With the different civilizations came different religious beliefs and practices. All of these were polytheistic; there were multiple gods, deities for different causes, whereas Judaism, Christianity and Islam are monotheistic; all is united in one God. Some say that texts like the Creation of Earth, the Garden of Eden, the Great Flood and the Tower of Babel spring directly from older Mesopotamian scripts, religions. Most of the territory was converted to Christianity by 300 AD. In the 7th century AD the area was conquered by Islamic forces which had to battle Sassanid Persians, Byzantine Romans and Christian Arabs. A large scale conversion to Islam followed. Currently, the vast majority of the population in Iraq is Muslim (Shia and Sunni). There might still be 5% Christians (of the Assyrian, Chaldean and Syriac churches), while almost all Jews have left. Remnants remain of the Yazidi, Mandaean and Zoroastrian faith, mainly in the more liberal Kurdish region. While Islam prohibits alcohol, the Christian and other faiths do not mind, or alcohol even plays a role in their practices. It is among Christian farmers, in the North of the country, that one can still find the practice of making brandy from grapes, as it was done for centuries.
Farmers from different parts in North Iraq, Muslims and Christians alike, are producing the grapes. It is of course tricky to make brandy in a Muslim dominated country. Muslim neighbors do not like to smell the alcohol when Christian farmers make some home brew. Making brandy for commercial purposes leads to more objection. It was thus decided to do the fermentation and distillation outside the villages. Storage of the brandy is done in the ancient cellars of Al Qosh, an old Christian town.

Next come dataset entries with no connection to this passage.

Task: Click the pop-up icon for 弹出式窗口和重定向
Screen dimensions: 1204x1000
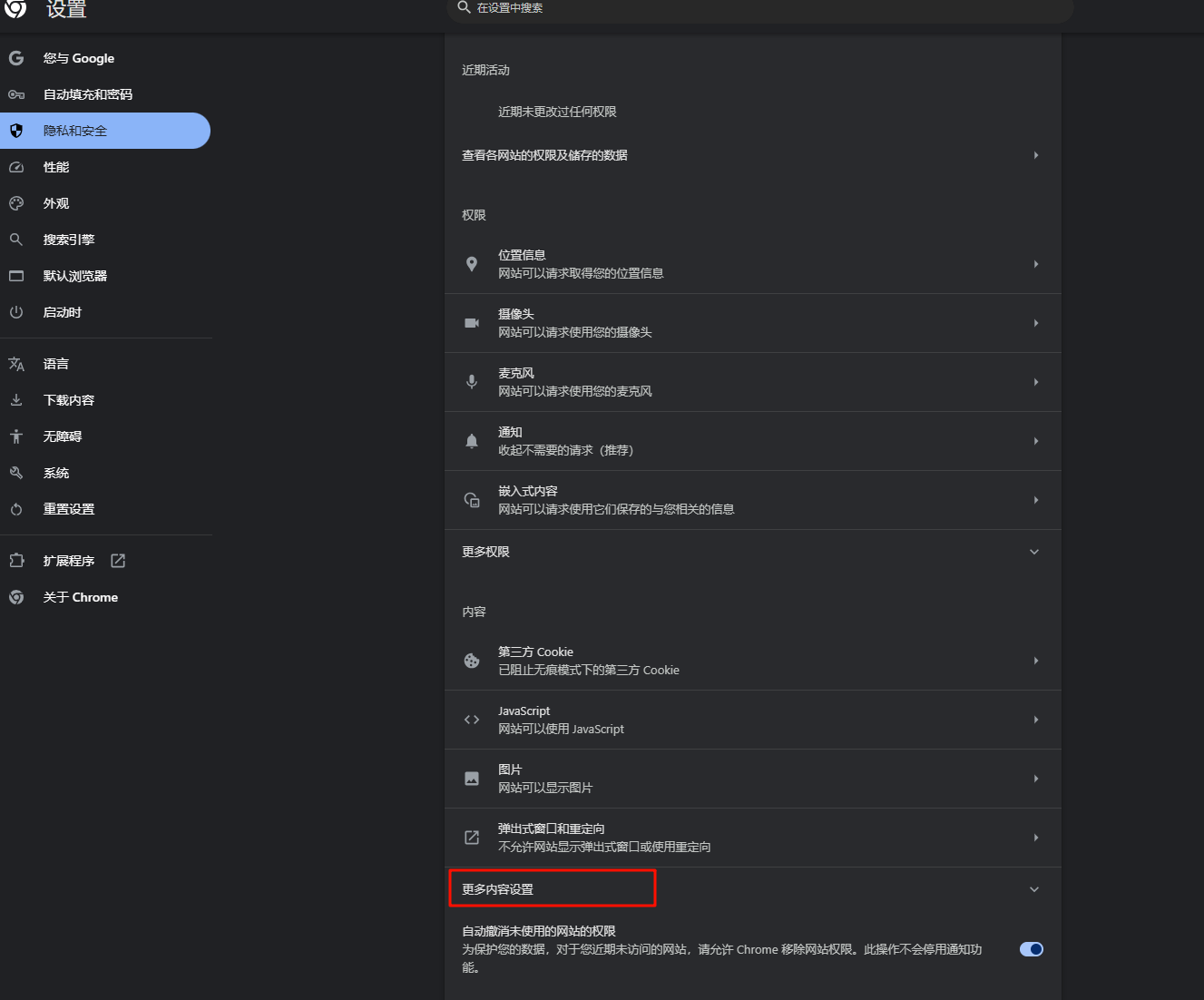Action: coord(472,838)
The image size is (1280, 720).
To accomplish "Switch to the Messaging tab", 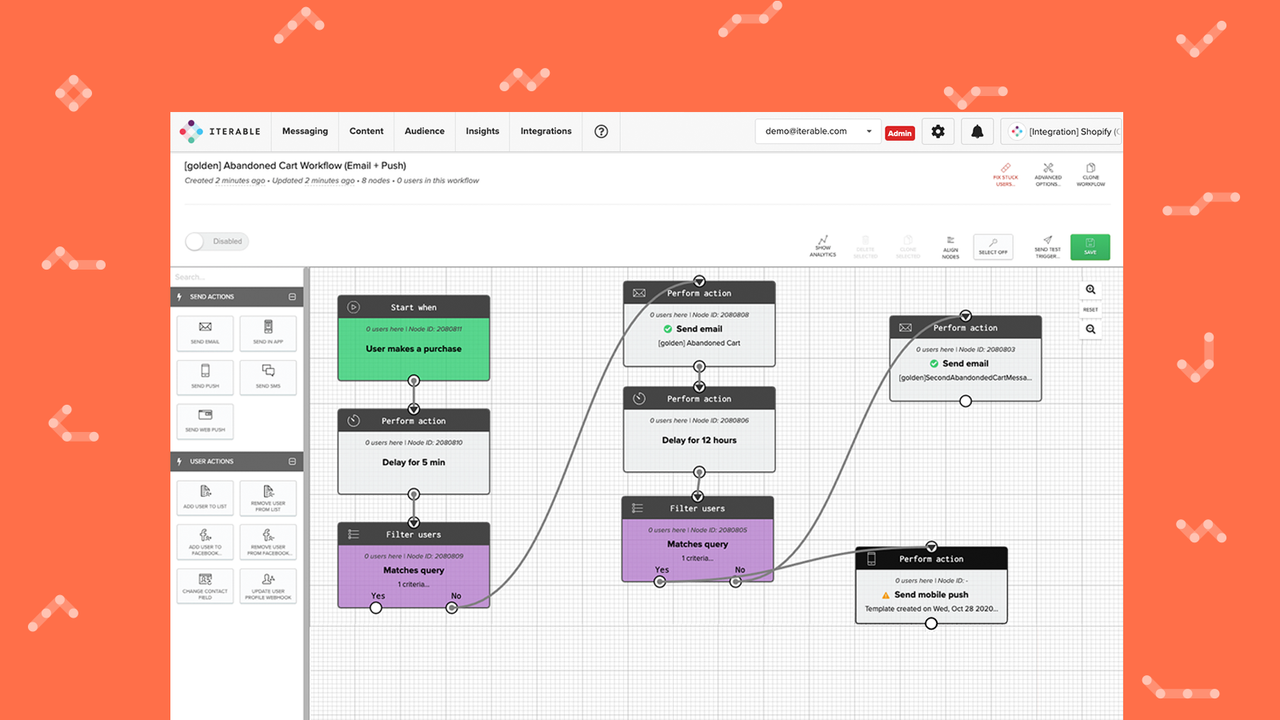I will click(305, 131).
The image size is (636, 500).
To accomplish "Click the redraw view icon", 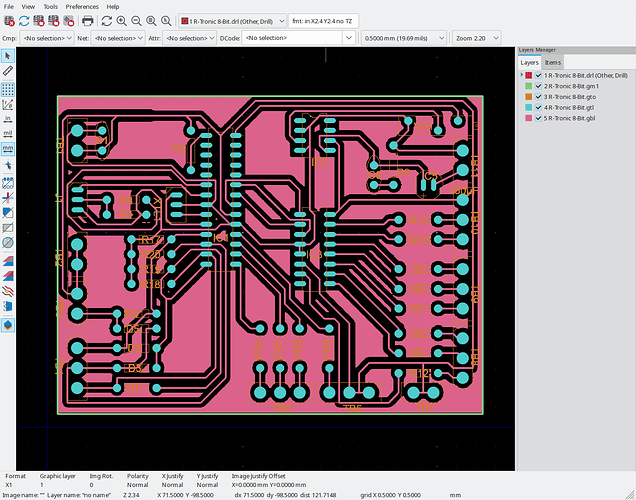I will [106, 20].
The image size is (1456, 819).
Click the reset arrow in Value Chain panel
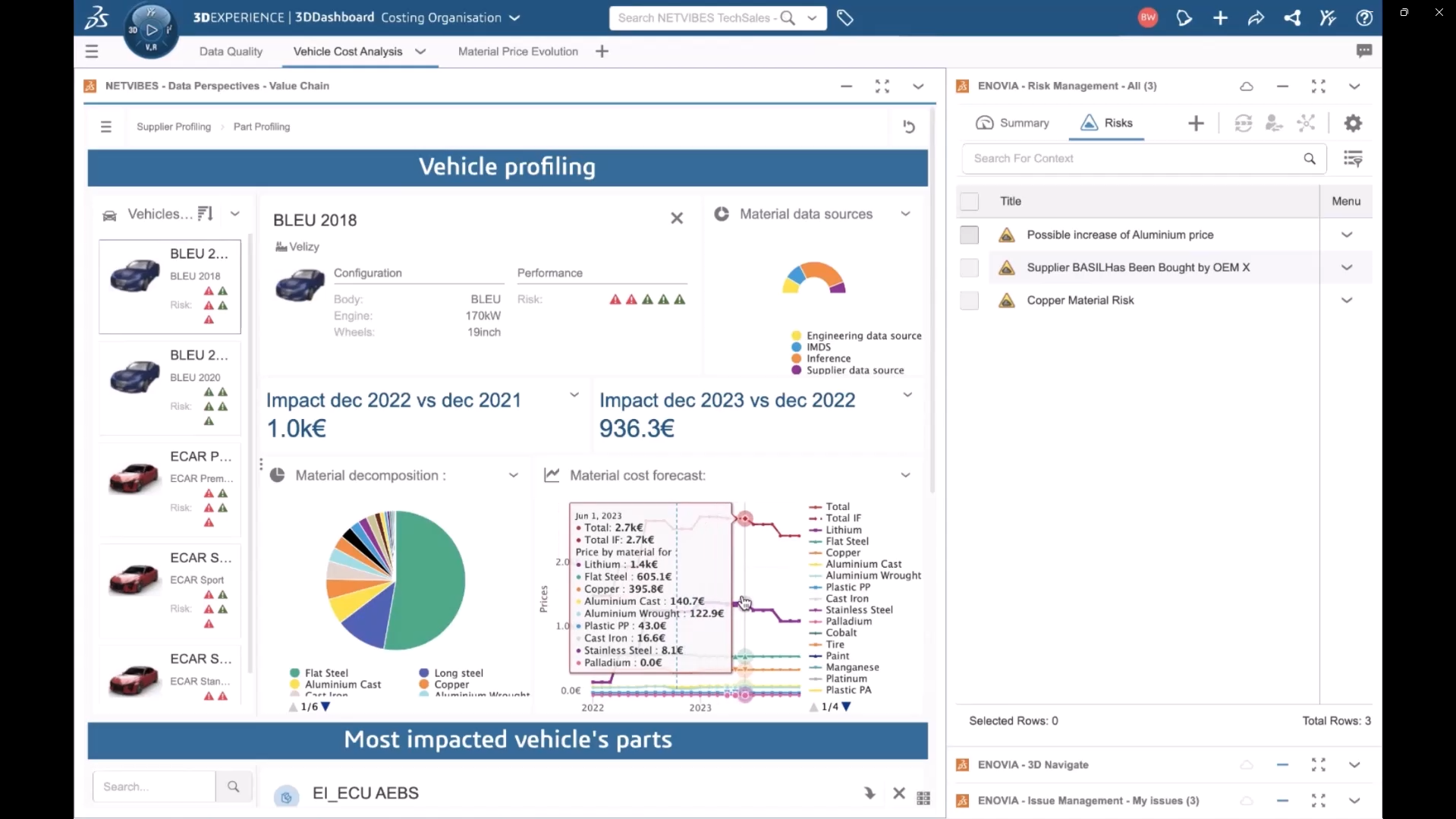(908, 127)
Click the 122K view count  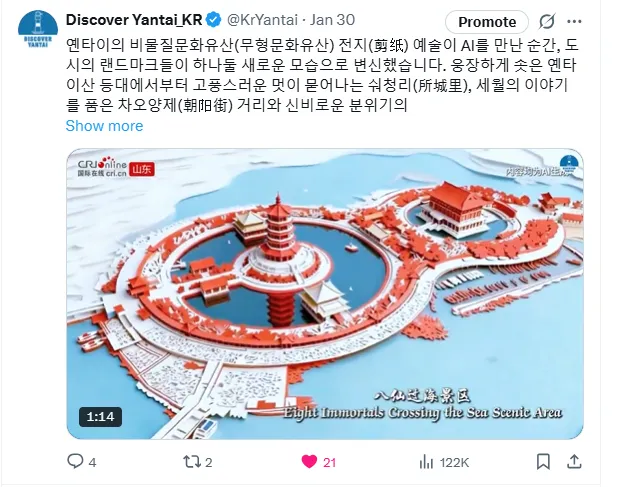click(x=454, y=462)
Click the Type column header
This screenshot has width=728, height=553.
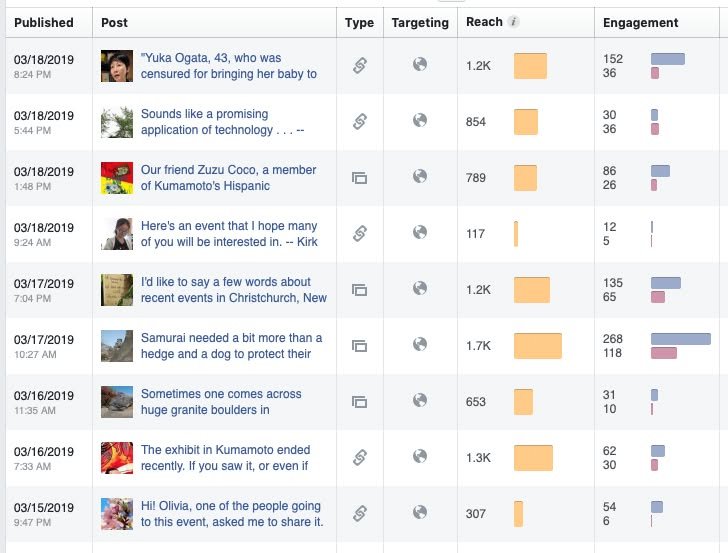coord(359,22)
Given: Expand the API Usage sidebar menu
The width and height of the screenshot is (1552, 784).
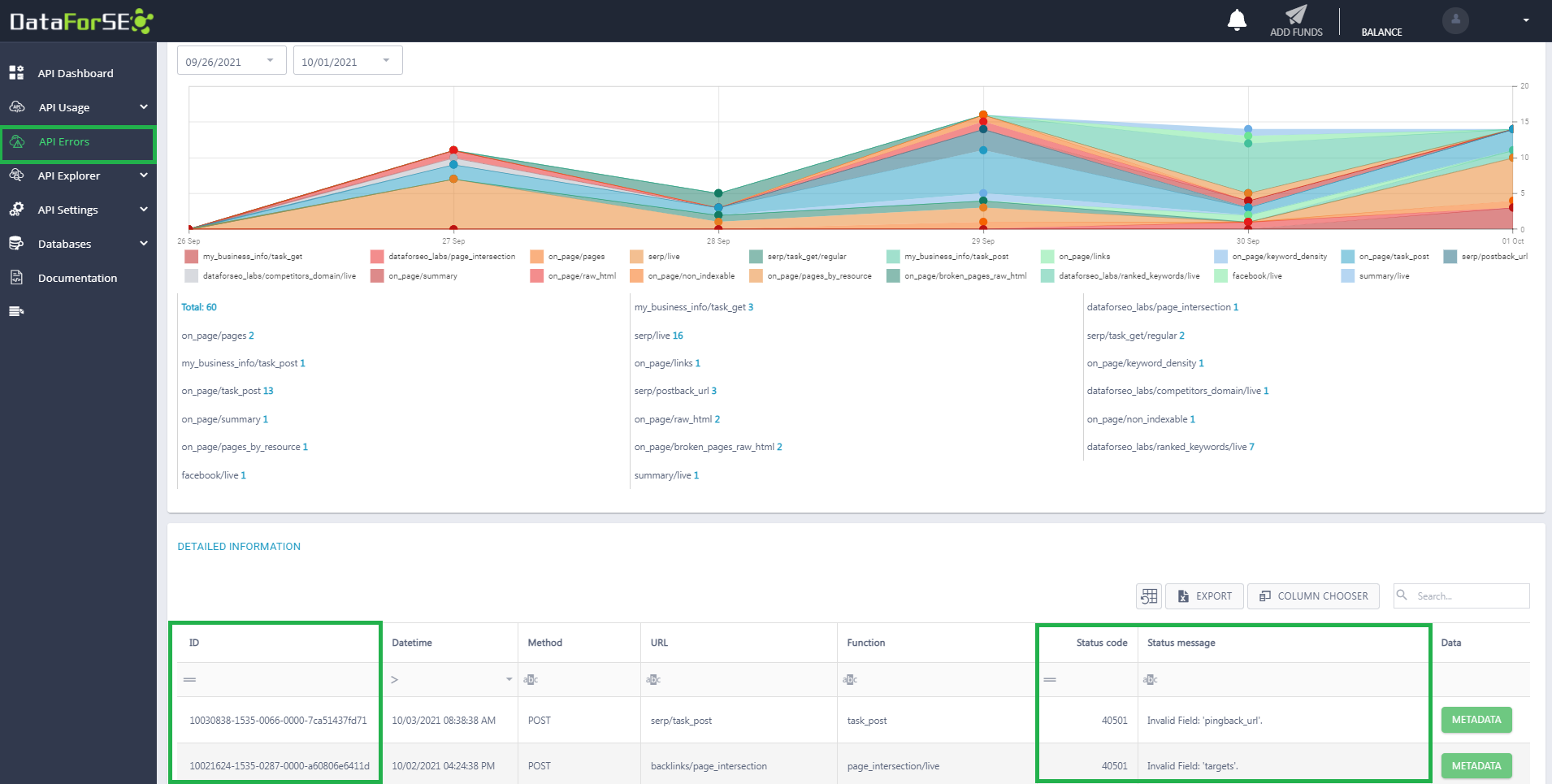Looking at the screenshot, I should [78, 107].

Christians feel discriminated in Iraq, especially in the southern provinces. With great regularity Christians were killed. Certainly with the advance of ISIS, there has been an exodus from "Arab" Iraq to the more liberal Kurdistan, or to Jordan and Syria, or further away like the US and Australia. Buying this brandy means preserving a century old tradition in grape growing and brandy making, generating employment and income for Iraqi farmers and workers.